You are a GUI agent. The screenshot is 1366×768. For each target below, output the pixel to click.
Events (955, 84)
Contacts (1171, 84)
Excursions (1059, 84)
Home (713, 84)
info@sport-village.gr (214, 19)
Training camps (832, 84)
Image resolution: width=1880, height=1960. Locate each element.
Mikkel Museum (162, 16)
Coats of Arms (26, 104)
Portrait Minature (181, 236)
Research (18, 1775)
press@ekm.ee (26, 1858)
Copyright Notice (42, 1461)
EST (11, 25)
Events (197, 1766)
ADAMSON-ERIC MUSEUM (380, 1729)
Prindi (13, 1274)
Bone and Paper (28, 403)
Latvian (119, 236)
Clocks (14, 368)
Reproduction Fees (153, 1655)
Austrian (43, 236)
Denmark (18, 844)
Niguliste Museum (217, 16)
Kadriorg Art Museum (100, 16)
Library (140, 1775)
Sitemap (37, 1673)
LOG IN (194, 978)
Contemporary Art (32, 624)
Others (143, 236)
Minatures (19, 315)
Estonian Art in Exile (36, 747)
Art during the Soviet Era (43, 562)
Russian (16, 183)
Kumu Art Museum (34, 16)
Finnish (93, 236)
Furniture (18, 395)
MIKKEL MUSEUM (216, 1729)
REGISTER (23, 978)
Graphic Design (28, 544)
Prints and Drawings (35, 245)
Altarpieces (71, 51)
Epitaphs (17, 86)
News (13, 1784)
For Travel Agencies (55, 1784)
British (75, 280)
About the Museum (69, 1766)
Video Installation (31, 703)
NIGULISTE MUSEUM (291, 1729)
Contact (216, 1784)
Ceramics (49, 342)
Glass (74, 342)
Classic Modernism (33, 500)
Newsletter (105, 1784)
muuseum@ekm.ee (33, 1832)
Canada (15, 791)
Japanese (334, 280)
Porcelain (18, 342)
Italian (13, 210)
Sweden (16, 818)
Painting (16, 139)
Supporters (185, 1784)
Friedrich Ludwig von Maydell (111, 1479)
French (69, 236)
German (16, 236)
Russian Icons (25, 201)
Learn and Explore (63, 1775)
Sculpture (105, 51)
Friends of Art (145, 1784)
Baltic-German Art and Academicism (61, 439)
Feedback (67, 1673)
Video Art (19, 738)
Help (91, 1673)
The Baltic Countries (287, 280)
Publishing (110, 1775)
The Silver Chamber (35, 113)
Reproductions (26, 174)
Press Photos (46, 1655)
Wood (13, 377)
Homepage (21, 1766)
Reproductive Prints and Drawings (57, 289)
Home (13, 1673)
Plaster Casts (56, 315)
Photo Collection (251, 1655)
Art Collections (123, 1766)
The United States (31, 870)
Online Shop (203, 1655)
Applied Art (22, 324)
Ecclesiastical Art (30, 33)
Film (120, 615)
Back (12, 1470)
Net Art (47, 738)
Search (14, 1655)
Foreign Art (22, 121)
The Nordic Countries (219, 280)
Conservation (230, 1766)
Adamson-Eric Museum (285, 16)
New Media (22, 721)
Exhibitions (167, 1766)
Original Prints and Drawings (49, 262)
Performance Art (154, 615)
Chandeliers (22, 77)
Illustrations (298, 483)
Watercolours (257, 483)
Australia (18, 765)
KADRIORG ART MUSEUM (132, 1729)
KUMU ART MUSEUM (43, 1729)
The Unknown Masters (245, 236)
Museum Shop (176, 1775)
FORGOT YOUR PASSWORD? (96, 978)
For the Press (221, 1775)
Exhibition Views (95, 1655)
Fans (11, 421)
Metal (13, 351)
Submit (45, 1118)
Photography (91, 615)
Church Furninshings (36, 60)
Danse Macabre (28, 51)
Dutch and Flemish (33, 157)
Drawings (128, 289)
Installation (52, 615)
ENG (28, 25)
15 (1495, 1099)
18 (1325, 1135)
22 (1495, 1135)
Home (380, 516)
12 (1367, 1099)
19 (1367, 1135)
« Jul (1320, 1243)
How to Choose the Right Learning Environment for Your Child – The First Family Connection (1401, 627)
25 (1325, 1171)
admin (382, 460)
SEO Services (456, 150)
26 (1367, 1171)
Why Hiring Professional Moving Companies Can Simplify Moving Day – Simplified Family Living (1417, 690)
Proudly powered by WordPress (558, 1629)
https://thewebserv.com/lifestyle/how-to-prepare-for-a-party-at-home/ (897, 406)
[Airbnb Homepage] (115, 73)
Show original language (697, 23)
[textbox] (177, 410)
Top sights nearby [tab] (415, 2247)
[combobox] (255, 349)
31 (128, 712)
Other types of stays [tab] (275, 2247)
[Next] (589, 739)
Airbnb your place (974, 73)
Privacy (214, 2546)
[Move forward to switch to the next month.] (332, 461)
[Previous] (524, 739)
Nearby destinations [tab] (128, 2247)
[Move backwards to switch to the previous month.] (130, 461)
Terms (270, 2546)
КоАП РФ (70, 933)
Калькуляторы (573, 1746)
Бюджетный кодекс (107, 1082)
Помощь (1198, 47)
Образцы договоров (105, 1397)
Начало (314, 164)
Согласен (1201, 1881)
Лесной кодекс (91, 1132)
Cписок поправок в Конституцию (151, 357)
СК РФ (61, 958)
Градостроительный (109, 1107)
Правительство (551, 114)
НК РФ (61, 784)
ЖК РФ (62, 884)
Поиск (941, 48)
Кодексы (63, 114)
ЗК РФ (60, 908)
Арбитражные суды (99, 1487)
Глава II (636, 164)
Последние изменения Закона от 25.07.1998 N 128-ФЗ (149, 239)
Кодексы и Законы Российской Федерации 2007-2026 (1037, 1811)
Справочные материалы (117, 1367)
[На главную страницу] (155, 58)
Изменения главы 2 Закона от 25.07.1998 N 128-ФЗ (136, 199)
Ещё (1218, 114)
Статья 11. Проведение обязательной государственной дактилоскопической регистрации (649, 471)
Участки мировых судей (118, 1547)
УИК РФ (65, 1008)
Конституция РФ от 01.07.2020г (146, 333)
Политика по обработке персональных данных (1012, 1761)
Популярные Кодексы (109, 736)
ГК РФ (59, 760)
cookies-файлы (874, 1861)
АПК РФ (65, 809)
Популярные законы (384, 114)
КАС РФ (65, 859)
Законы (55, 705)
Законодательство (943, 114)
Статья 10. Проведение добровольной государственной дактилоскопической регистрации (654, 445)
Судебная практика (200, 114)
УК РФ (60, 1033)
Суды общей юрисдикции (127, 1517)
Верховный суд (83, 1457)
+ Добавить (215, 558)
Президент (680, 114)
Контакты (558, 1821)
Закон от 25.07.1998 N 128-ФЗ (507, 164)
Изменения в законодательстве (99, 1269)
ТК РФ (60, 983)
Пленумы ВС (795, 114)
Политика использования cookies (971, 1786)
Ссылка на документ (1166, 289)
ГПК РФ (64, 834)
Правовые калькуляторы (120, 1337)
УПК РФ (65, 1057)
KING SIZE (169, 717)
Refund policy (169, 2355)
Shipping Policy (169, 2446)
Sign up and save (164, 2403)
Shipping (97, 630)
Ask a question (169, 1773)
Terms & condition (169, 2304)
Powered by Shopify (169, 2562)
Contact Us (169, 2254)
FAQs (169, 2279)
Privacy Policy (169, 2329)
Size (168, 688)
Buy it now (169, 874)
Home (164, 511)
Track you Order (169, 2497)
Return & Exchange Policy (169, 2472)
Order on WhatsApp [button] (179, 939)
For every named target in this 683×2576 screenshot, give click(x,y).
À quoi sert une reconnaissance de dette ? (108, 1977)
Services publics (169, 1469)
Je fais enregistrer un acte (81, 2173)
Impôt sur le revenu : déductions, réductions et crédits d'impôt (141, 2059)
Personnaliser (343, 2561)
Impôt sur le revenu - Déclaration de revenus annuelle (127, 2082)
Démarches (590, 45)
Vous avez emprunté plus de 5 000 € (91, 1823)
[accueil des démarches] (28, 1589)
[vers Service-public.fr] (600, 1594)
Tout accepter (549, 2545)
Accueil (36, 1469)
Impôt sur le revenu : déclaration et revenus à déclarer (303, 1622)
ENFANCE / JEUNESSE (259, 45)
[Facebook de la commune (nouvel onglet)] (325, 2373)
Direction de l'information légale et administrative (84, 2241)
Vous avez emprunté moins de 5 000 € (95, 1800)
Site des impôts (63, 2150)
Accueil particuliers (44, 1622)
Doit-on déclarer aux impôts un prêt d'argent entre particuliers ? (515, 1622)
—————
> _Assigned task_:
Find "Démarches (590, 45)" in the entries above and copy that whole line exactly, then each line after it through the line that contains "Vous avez emprunté moins".

> _Output below_:
Démarches (590, 45)
Vous avez emprunté plus de 5 000 € (91, 1823)
[accueil des démarches] (28, 1589)
[vers Service-public.fr] (600, 1594)
Tout accepter (549, 2545)
Accueil (36, 1469)
Impôt sur le revenu : déclaration et revenus à déclarer (303, 1622)
ENFANCE / JEUNESSE (259, 45)
[Facebook de la commune (nouvel onglet)] (325, 2373)
Direction de l'information légale et administrative (84, 2241)
Vous avez emprunté moins de 5 000 € (95, 1800)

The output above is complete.